In today’s multigenerational workforce, most executives agree that each age demographic exhibits its own styles and approaches.
CFOs in a Robert Half Management Resources survey said they see the greatest generational differences in employees’ communication skills (30%), ability to adapt to change (26%) and technical abilities (23%).
Fourteen percent see difference in cross-departmental collaboration, and only 7% of executives noted there are no differences.
Research conducted for “Get Ready for Generation Z” by Robert Half and Enactus highlights key differences in these areas among Baby Boomers (born 1946 to 1964), Generation X (1965 to 1977), Generation Y (1978 to 1989) and Generation Z (1990 to 1999).
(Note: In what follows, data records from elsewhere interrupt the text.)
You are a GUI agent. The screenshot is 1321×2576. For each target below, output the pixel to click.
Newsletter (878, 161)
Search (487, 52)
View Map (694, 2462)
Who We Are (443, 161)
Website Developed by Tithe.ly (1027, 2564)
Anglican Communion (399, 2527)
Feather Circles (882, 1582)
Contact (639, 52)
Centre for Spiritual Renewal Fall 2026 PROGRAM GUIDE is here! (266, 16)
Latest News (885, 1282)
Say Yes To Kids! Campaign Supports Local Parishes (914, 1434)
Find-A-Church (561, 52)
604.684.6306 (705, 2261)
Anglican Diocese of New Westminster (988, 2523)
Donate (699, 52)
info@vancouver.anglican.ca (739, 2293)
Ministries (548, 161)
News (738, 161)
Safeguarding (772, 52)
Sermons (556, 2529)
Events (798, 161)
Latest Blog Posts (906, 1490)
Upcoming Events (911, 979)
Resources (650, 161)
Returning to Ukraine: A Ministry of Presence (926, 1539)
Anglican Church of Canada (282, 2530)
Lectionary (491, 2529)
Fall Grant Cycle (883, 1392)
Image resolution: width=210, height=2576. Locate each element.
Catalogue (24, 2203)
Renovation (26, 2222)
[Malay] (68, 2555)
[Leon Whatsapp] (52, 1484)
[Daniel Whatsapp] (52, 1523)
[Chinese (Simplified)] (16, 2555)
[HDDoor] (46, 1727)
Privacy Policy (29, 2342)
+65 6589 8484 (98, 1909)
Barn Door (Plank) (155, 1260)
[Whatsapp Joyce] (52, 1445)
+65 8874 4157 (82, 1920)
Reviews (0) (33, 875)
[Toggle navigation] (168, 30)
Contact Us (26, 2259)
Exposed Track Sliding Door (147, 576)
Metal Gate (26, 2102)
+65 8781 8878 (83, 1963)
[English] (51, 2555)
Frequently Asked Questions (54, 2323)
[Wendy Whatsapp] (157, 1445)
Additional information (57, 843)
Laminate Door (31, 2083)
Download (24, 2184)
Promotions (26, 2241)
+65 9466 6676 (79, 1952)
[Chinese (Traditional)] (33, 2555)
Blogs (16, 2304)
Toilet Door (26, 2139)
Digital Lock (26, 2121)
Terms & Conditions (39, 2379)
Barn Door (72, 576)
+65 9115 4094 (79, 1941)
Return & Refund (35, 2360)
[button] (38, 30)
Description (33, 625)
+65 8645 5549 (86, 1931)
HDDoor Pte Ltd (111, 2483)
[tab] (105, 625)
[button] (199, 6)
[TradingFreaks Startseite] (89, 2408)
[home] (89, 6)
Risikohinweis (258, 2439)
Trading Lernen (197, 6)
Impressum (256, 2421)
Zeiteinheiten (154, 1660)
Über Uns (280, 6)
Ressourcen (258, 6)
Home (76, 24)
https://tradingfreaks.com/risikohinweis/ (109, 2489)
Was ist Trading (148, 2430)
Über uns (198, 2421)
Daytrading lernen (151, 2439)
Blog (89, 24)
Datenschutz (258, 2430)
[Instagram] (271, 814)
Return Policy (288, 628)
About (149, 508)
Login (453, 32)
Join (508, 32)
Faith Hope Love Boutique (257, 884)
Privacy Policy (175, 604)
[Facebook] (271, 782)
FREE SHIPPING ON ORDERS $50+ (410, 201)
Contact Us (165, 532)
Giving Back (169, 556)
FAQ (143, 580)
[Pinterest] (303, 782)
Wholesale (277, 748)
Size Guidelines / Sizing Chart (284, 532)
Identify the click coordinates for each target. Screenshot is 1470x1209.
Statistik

It found Baby Boomers tend to be more reserved, while Gen Xers favor a control-and-command style of communication Conversely, Gen Yers prefer a more collaborative approach to communication, and Gen Zers prize in-person interactions.
As for change management, Gens X and Y tend to see change as a vehicle for new opportunities, while Gen Z is accustomed to change and expects it in the workplace.
When it comes to building their abilities, employer-backed training is expected by all workers. Baby Boomers and Gen Xers most value traditional instructor-led courses or self-learning tools; Millennials, which include Generations Y and Z, prefer collaborative and technology-centric options.“Each generation brings unique characteristics to the workforce, which should be embraced,” says Tim Hird, executive director of Robert Half Management Resources. “Too often, managers see these differences as negatives, but building a team with diverse perspectives, insights and strengths can only be a positive, leading to improved products and service levels.”